Pada masa kekuasaan Presiden Habibie, Gus Dur pernah mampir di rumah Pak Harto di Cendana, dengan mengajak seorang yang disebutnya “kiai kampung”, dari Metro, Lampung Tengah. Waktu itu bulan puasa.
Setelah berbuka dan omong-omong seperlunya, Pak Harto nyeletuk: “Gus Dur dan Pak Kiai ini bakal sampai malam kan di sini?”
“O, tidak,” jawab Gus Dur. “Saya harus segera pergi karena ada janji dengan Gus Joyo, adik Sri Sultan Hamangkubuwono X. Tapi Pak Kiai ini biar ditinggal di sini. Kan maksudnya buat ngimami (menjadi imam) salat Tarawih, Kan?”
Pak Harto manggut-manggut.
“Tapi,” lanjut Gus Dur, “sebelumnya perlu ada klarifikasi dulu.”
“Klarifikasi apa?” tanya Pak Harto.
“Harus jelas dulu, tarawihnya mau pakai gaya NU lama atau gaya NU baru?”
“Lho, apa ada macam-macam gaya NU? Kalau NU lama bagaimana? Kalau NU baru bagaimana?” tanya Pak Harto makin heran.
“Kalau NU gaya lama tarawih dan witir 23 rakaat. Gaya NU baru diskon 60%, hanya 11 rakaat!”
Pak Harto cuma ketawa, karena tidak terlalu paham.
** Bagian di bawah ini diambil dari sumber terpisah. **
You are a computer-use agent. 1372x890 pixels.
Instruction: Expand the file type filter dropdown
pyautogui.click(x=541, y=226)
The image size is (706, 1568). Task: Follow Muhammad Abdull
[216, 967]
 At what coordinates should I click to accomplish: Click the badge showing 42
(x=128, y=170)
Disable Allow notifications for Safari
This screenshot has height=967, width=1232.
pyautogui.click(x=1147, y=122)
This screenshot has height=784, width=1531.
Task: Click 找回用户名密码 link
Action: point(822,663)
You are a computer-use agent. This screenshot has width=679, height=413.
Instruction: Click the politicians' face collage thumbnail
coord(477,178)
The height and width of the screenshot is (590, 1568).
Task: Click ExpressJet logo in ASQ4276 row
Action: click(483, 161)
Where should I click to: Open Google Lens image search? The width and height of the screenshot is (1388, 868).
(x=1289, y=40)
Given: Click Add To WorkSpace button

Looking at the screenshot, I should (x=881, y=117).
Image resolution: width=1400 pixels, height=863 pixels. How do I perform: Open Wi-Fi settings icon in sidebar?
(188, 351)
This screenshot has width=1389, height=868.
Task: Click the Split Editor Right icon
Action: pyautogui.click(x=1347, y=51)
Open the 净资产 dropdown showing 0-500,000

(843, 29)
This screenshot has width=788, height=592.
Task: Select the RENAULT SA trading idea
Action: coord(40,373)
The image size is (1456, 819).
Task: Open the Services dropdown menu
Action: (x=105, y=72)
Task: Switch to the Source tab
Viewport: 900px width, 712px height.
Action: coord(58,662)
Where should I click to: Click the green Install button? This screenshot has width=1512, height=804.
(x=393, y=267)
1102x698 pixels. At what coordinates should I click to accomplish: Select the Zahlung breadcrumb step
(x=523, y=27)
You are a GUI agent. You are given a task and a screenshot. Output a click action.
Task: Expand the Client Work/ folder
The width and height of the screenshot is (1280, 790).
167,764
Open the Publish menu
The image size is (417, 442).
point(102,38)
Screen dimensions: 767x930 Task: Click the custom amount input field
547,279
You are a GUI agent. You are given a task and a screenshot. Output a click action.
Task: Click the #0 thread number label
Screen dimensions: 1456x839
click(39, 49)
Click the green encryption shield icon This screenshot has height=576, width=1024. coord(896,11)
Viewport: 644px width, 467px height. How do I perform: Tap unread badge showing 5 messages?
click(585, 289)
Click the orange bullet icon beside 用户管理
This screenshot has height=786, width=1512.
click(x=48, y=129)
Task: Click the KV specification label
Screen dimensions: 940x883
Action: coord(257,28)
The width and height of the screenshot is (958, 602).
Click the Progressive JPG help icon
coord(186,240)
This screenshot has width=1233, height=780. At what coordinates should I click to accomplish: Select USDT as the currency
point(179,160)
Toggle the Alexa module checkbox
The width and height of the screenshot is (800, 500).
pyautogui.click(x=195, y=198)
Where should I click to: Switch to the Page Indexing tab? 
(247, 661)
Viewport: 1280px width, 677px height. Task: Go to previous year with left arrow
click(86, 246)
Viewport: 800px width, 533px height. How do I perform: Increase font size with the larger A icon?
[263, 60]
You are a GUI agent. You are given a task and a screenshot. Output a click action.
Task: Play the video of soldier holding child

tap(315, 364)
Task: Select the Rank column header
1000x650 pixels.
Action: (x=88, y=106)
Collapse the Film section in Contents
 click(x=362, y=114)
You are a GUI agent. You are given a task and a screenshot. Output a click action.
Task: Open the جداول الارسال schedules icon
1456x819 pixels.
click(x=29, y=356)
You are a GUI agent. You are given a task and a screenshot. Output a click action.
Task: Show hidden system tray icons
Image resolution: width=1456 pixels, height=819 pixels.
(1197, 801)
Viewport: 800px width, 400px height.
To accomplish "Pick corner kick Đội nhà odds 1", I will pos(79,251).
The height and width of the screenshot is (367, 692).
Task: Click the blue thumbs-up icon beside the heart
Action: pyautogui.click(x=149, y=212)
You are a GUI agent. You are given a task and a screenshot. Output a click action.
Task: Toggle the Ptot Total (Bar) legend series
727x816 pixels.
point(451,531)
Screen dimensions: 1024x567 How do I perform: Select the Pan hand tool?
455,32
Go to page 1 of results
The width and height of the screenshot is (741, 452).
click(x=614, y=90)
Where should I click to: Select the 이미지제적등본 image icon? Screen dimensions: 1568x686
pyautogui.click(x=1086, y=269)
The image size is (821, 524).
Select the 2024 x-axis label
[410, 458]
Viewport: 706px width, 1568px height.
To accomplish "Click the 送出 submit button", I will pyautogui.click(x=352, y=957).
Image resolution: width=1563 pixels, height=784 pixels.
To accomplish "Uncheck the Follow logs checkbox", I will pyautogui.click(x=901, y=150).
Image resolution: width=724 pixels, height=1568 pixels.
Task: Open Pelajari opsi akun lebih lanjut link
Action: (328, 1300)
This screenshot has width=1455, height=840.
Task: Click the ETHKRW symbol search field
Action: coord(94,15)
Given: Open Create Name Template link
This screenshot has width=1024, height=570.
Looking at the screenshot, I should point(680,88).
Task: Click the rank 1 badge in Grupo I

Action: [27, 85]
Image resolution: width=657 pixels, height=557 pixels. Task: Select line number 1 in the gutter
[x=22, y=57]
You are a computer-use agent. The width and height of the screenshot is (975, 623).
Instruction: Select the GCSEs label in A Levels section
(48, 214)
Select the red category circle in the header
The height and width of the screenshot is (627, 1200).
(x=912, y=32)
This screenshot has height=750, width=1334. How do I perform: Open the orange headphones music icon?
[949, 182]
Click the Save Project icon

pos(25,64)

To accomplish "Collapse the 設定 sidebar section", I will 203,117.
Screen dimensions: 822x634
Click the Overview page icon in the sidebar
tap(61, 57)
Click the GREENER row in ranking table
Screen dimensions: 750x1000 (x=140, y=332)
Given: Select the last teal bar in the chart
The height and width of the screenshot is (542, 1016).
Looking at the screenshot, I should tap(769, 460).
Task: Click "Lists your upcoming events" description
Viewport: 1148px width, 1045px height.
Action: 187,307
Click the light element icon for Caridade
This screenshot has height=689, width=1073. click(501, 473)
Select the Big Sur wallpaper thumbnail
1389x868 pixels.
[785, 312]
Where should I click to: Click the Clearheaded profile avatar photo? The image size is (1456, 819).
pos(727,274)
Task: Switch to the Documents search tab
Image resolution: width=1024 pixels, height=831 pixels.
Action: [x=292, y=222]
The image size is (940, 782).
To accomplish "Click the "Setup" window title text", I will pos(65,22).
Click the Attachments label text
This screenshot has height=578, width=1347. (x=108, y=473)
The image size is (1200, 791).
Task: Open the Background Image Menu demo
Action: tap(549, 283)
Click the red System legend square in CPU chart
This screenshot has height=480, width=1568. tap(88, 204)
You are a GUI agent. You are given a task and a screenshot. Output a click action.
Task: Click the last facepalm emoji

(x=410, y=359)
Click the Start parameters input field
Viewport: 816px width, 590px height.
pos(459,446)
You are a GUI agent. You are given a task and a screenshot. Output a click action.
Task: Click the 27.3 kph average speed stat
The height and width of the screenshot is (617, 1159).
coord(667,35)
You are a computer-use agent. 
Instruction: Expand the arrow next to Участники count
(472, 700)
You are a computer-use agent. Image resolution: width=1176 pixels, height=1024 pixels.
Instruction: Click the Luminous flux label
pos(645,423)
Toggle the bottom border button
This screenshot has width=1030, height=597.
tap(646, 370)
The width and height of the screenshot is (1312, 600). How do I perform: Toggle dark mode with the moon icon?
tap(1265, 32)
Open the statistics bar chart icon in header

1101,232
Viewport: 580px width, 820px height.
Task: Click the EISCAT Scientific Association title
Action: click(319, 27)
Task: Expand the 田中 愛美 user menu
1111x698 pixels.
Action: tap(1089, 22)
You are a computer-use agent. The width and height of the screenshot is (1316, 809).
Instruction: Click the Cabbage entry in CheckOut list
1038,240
Dan Pak Kiai nyeletuk, “Iya deh diskon 60 persen pun nggak apa-apa.”
Harap diketahui, “tarawih diskon” menjadi 11 rakaat itu adalah tarawih gaya Muhammadiyah, Keluarga Pak Harto sendiri disebut hidup dengan “cara Muhammadiyah, mati dengan cara NU”.
Sebab Pak Harto pernah mengaku bahwa dia semasa sekolah di Jogjakarta belajar di SMP Muhammadiyah (jadi “berakidah” Muhammadiyah), tapi ketika istrinya meninggal, rumahnya di Cendana sibuk dengan macam-macam tahlilan (tiga hari, tujuh hari, 40 hari, 100 hari, dan seterusnya) yang merupakan “trade mark” NU.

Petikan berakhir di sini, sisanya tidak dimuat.